Since the accident, plaintiff has done no work but he has looked for a job he could do in various garages in his locality, at a meat packing plant and on a farm operated by his wife’s father. He has applied for vocational rehabilitation but was turned down because he did poorly on an aptitude test.

This court has many times deferred to the special competence of the Social Security Administration for deciding borderline disability cases. See e. g. Littleton v. Ribicoff, D.C.E.D.Ky., 210 F.Supp. 711. But the situation described here is not one which requires specialized knowledge to resolve for the impairments are all of a type that can be readily comprehended by the lay mind.

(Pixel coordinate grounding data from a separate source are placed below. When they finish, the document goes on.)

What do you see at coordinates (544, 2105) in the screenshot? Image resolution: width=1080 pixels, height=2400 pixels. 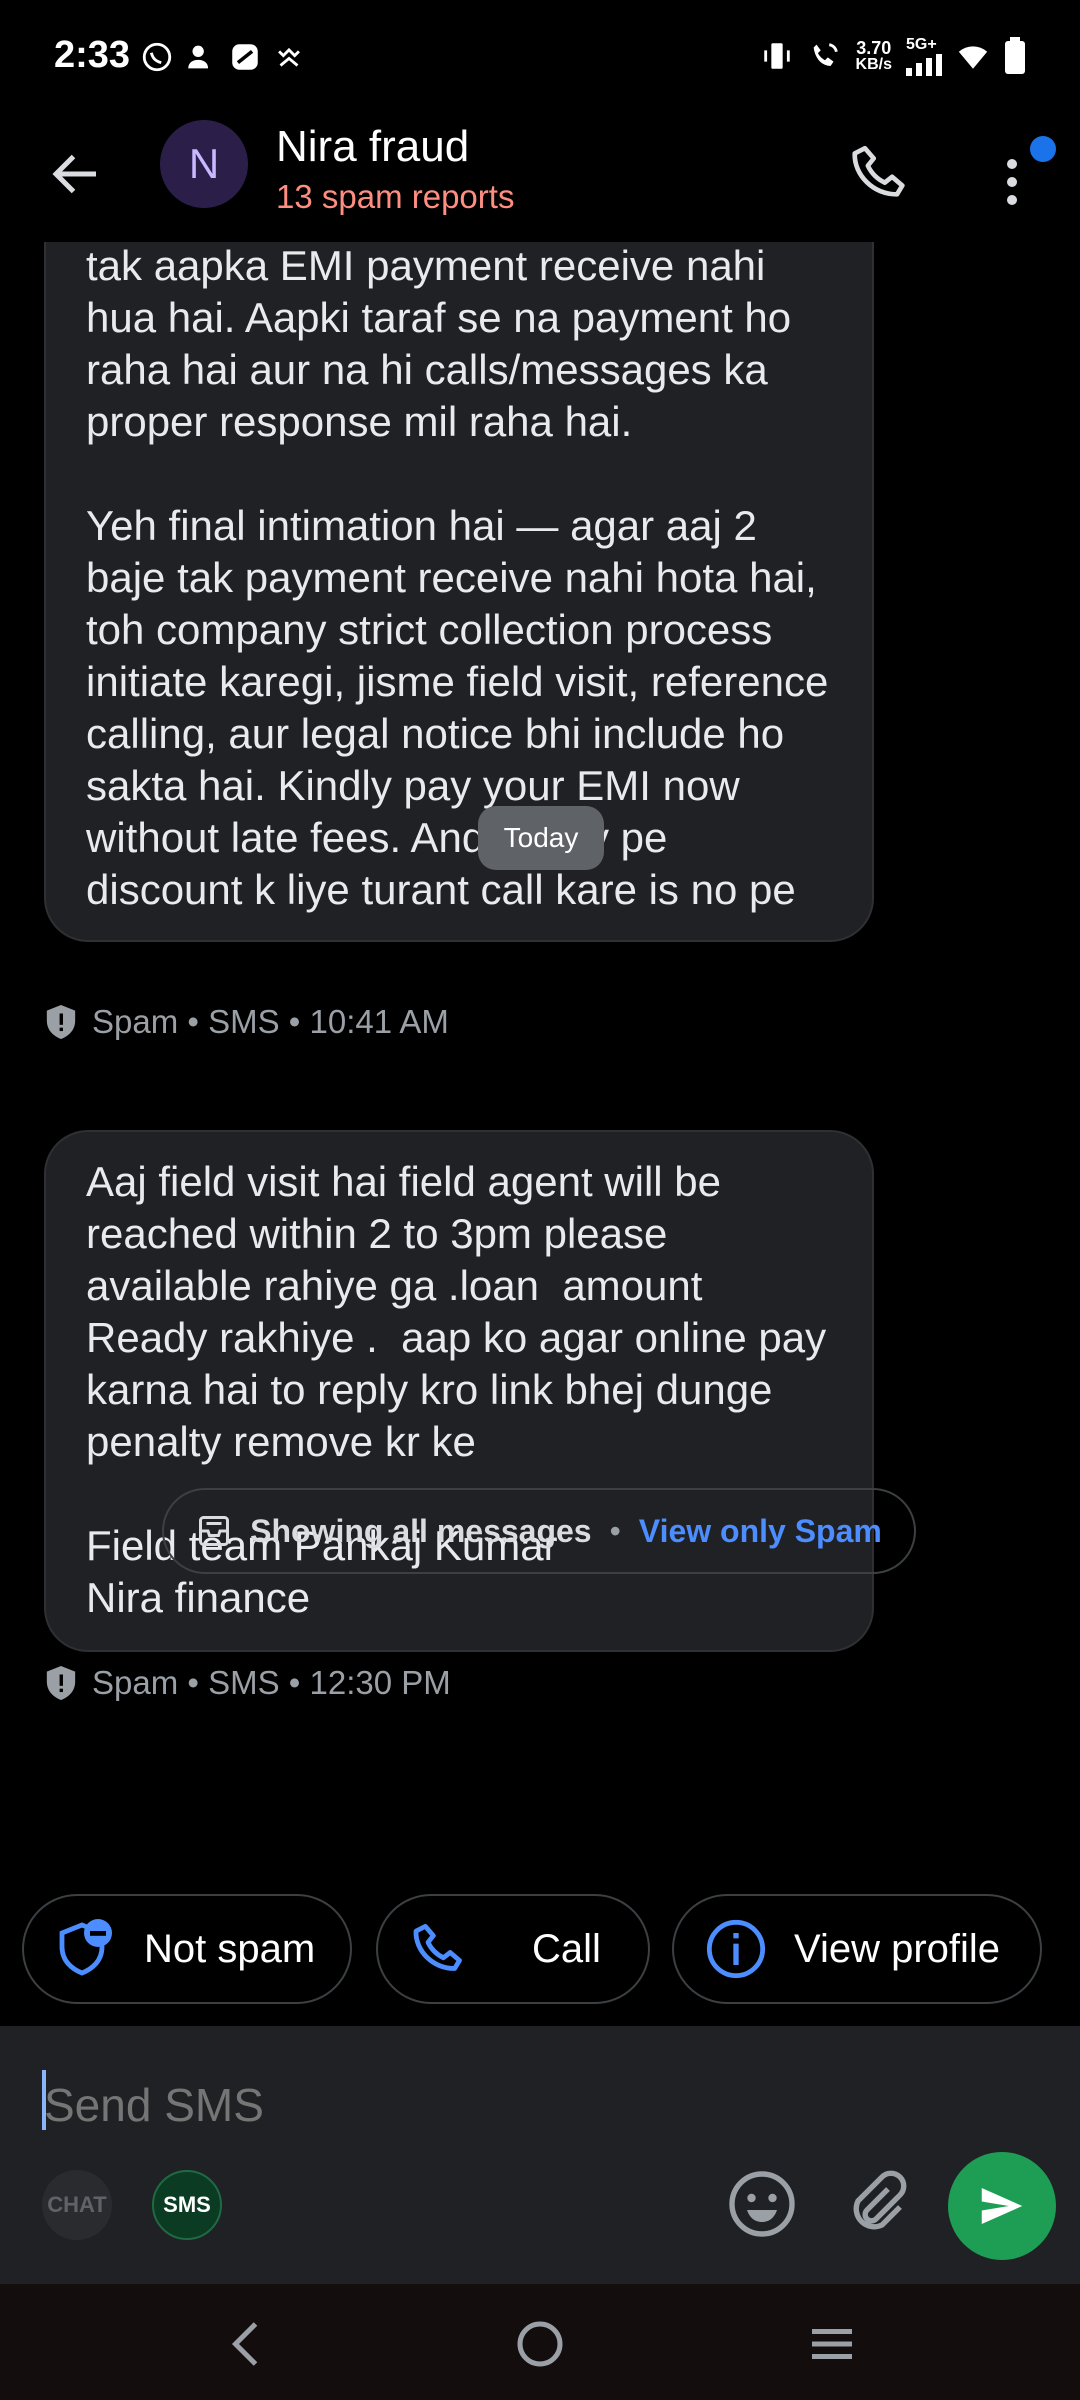 I see `sms-input` at bounding box center [544, 2105].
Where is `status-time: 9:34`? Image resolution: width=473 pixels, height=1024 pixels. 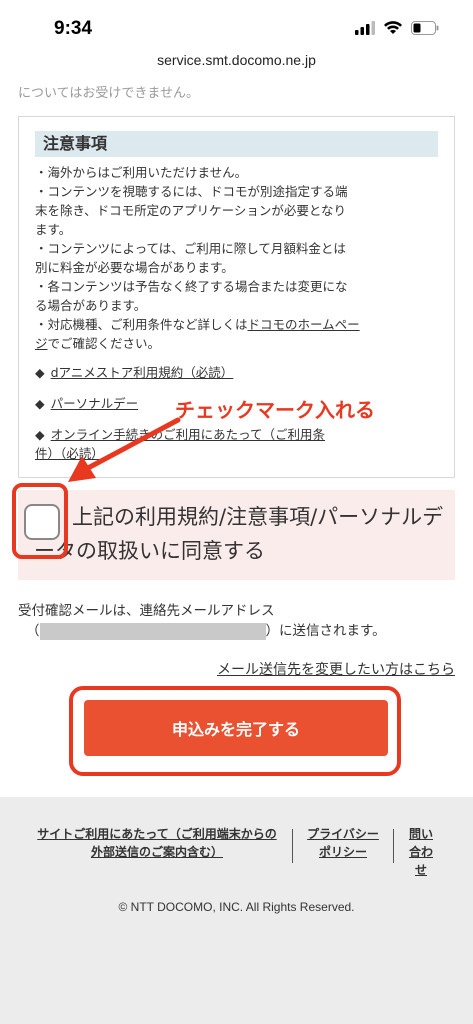 status-time: 9:34 is located at coordinates (74, 28).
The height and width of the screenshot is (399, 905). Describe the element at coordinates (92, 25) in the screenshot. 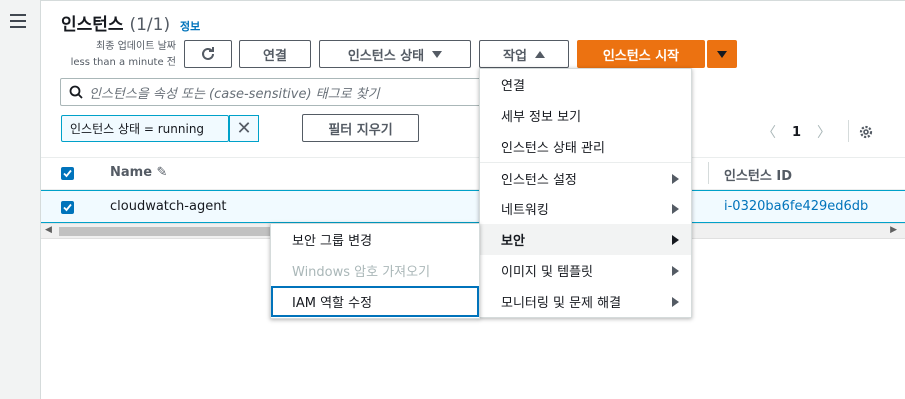

I see `title-text: 인스턴스` at that location.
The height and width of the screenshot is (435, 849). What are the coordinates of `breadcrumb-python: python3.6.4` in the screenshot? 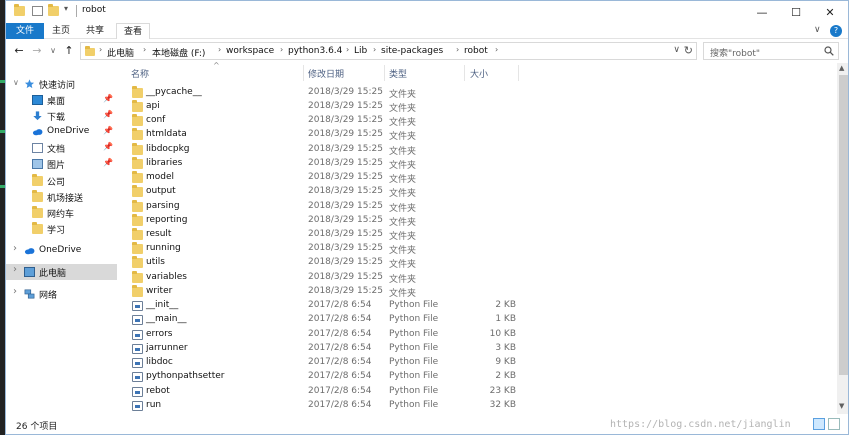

Moreover common experience is as precise as any denominator in measuring the significance of these to what is required by the Act for compensable disability.

Plaintiff cannot now engage in activities that require free use of either his hands or his feet and the record is an adequate demonstration that work of this kind is all that he could ever have hoped to do. He has neither the education nor experience to do work more refined than common labor. The court is not required to be blind to the reality that one who hopes for something more than a life of ordinary muscle work must offer something in substitution for physical exertion. Plaintiff’s failing result on the aptitude test is quite persuasive that he cannot summon such a substitute.

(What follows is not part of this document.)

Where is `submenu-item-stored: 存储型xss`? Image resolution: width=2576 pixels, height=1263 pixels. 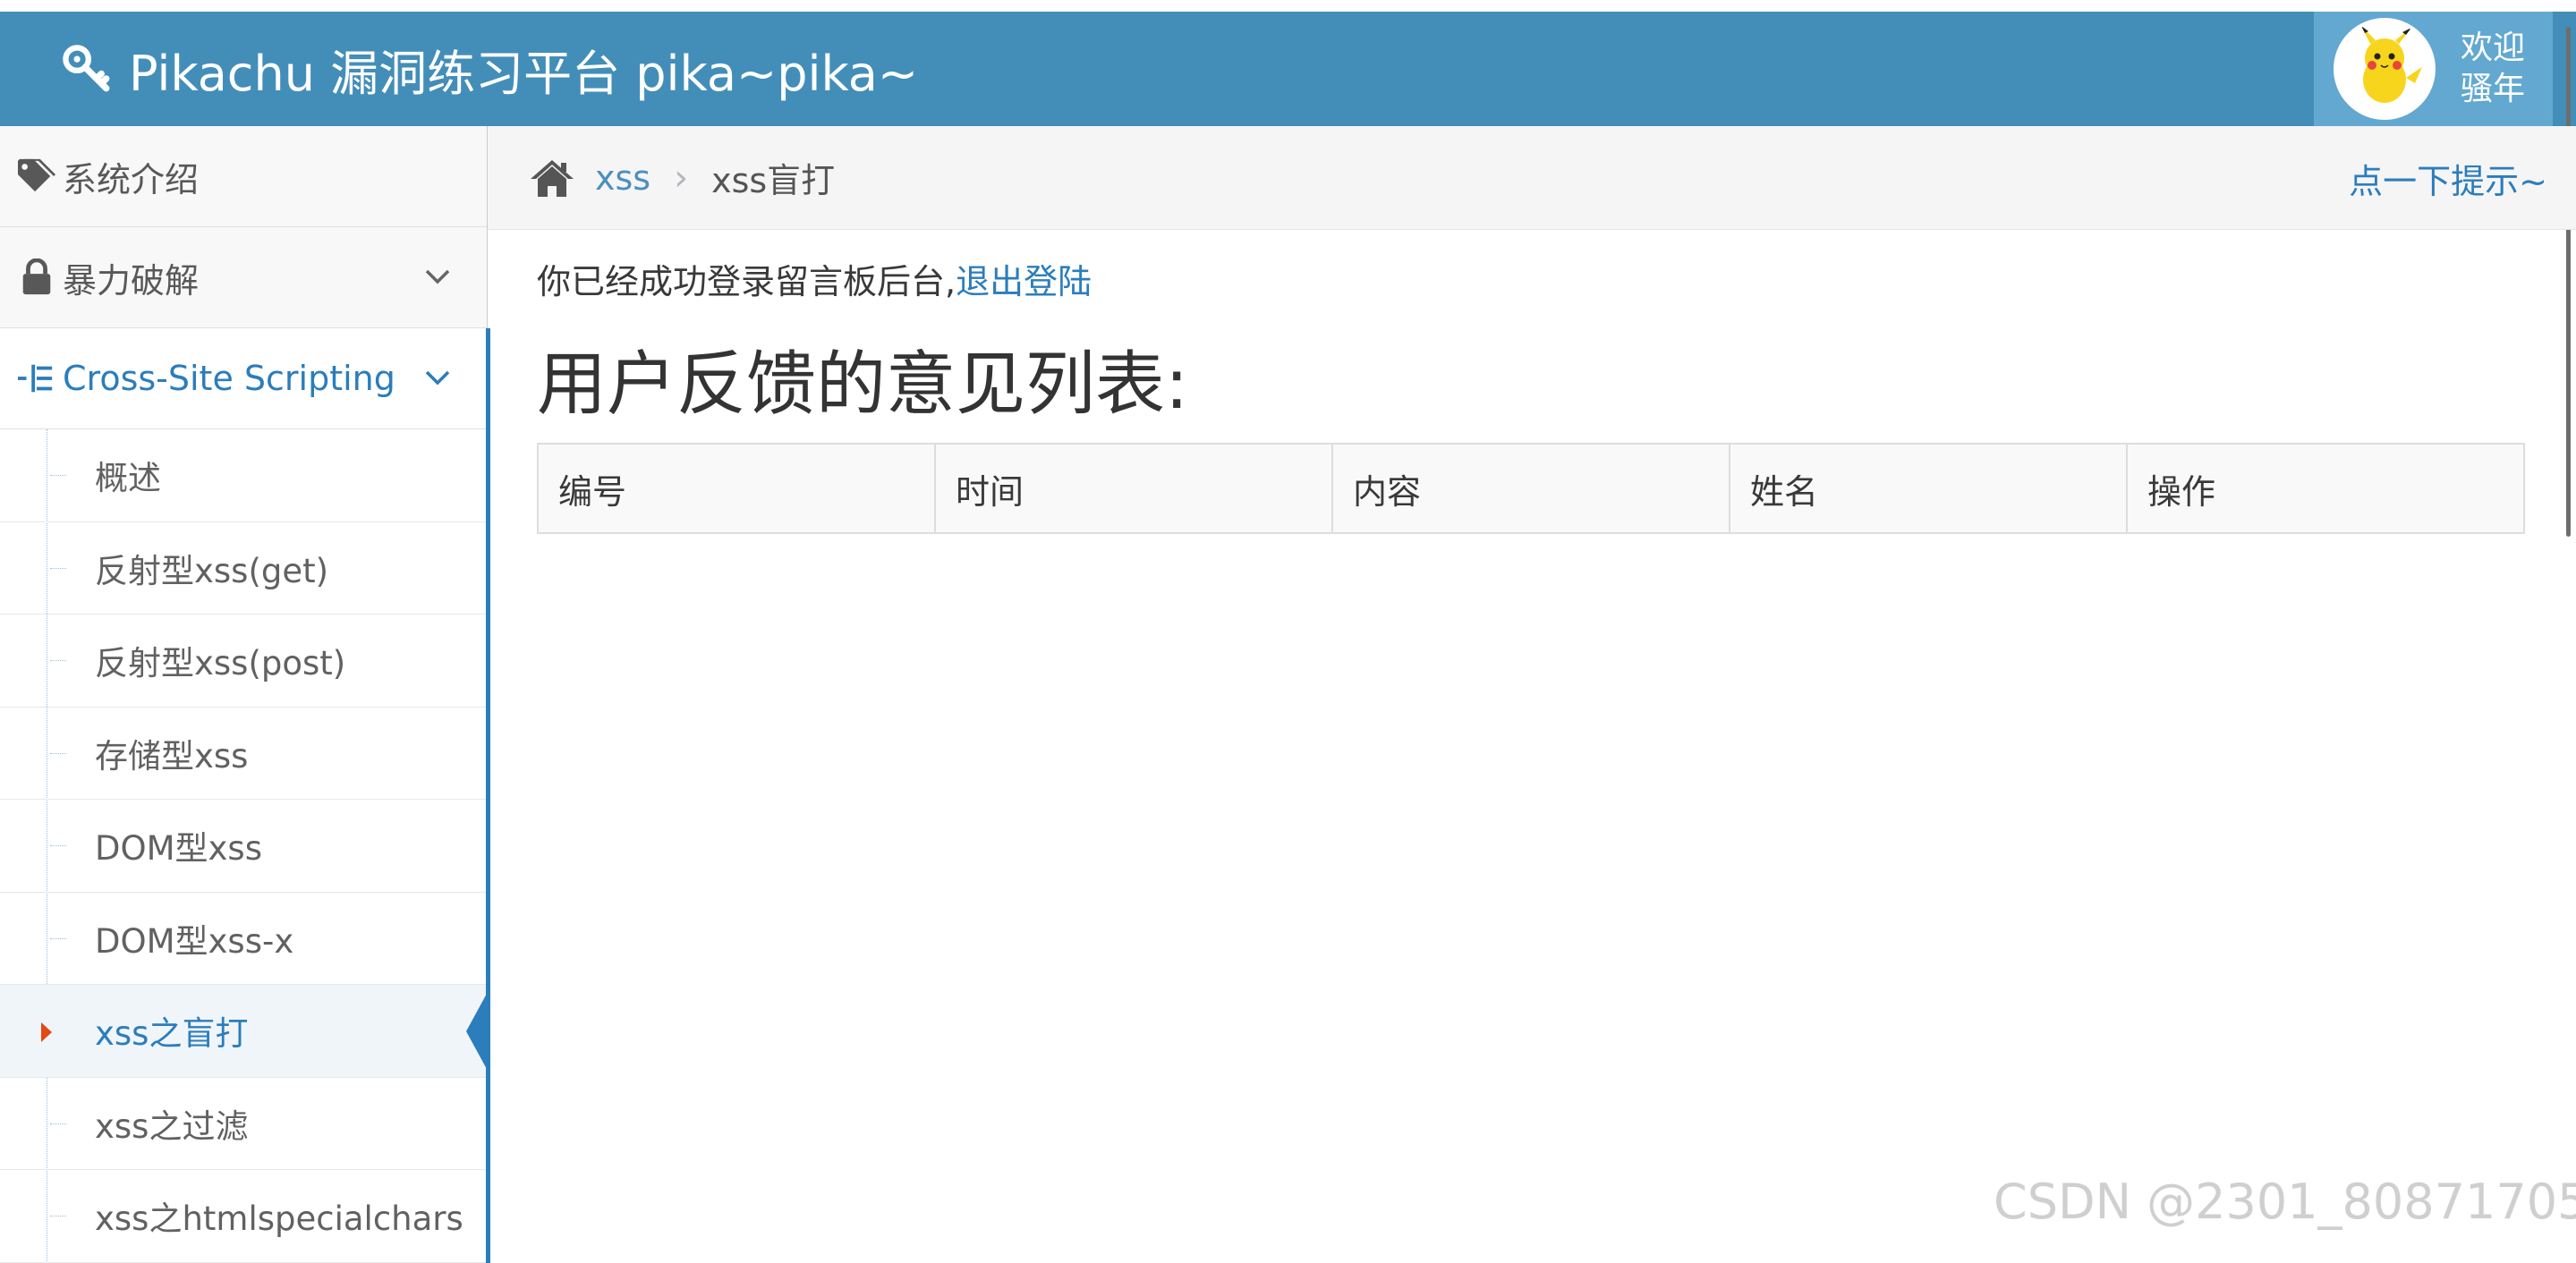
submenu-item-stored: 存储型xss is located at coordinates (244, 754).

Every brief filed by counsel for defendant contains a remainder that medical evidence alone is not a sufficient basis for determining a disability case. Without intimating any conclusion as to the effect of the medical evidence here considered apart from the other circumstances, it should be noted that the statutory definition of disability does require that weight be assigned to the educational and vocational experience of the claimant along with his social background. Butler v. Flemming, 5th Cir. 1961, 288 F.2d 591; Randall v. Flemming, W.D.Mich.1961, 192 F.Supp. 111. In this case the Secretary has failed to give these factors due consideration.

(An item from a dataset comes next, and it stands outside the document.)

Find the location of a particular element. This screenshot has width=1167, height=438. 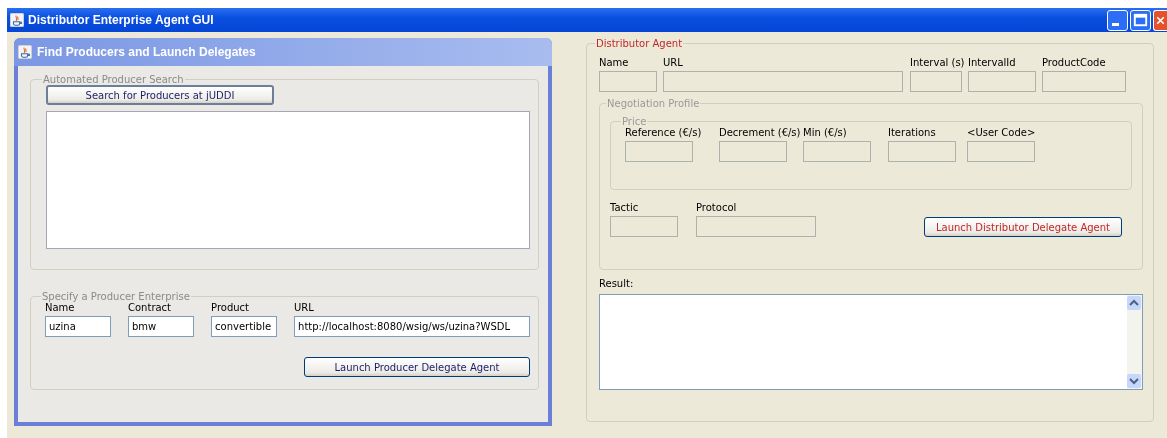

field-label: Tactic is located at coordinates (624, 208).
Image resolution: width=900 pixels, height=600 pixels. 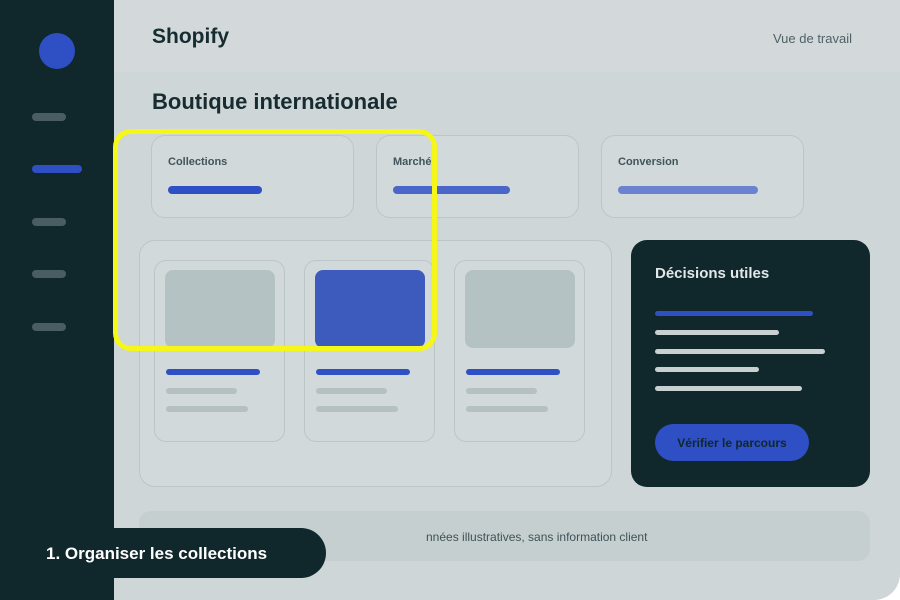 I want to click on step-label: 1. Organiser les collections, so click(x=157, y=554).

The decision under review assumes that plaintiff cannot go back to hard physical labor but seems to rest on the idea that he could get work in a garage. This in turn is inferred from plaintiff’s assent to a leading question concerning whether plaintiff had tinkered with his car at times. The opinion then seeks to attribute plaintiff’s lack of a job to economic conditions rather than to his physical limitations. In times of severe labor shortage the blind and the maimed are put to work so to this extent it is difficult to postulate any condition of disability to work that is not attributable to economic conditions. A man with plaintiff’s impairments and general background would seem to be unemployable in all but the most favorable circumstances and it will not be assumed that Congress had in mind extraordinary economic conditions in either direction in framing the definition of disability. The regulations of the Social Security Administration are consistent with this. 20 C.F.R. 404.1502(a), 42 U.S.C.A.Appendix gives as an example of disability the loss of use of two limbs. While plaintiff cannot be said to have suffered complete loss of use of the arm and leg, what he has lost in relation to the limitations imposed by his background would seem to be the equivalent of what is posed by the regulation:

“It should also be remembered that the Act is concerned not with the average man of ordinary and customary abilities, but with the particular person who may claim its benefits; and the effect of the impairments upon that person with whatever abilities he has.” Ellerman v. Flemming, W.D.Mo.1960, 188 F.Supp. 521, 526.

*514Finally the decision of the Secretary seeks to derive support from the fact that plaintiff has been attempting to find a job, the implication being that plaintiff himself does not think that he is disabled. The answer to this is that plaintiff’s efforts could as well be viewed as an alternative solution to his economic problems if his application for disability benefits is finally denied.

The conclusion of the court is that the decision of the Secretary was not supported by substantial evidence and must be reversed. An order in conformity with this memorandum will be entered this day.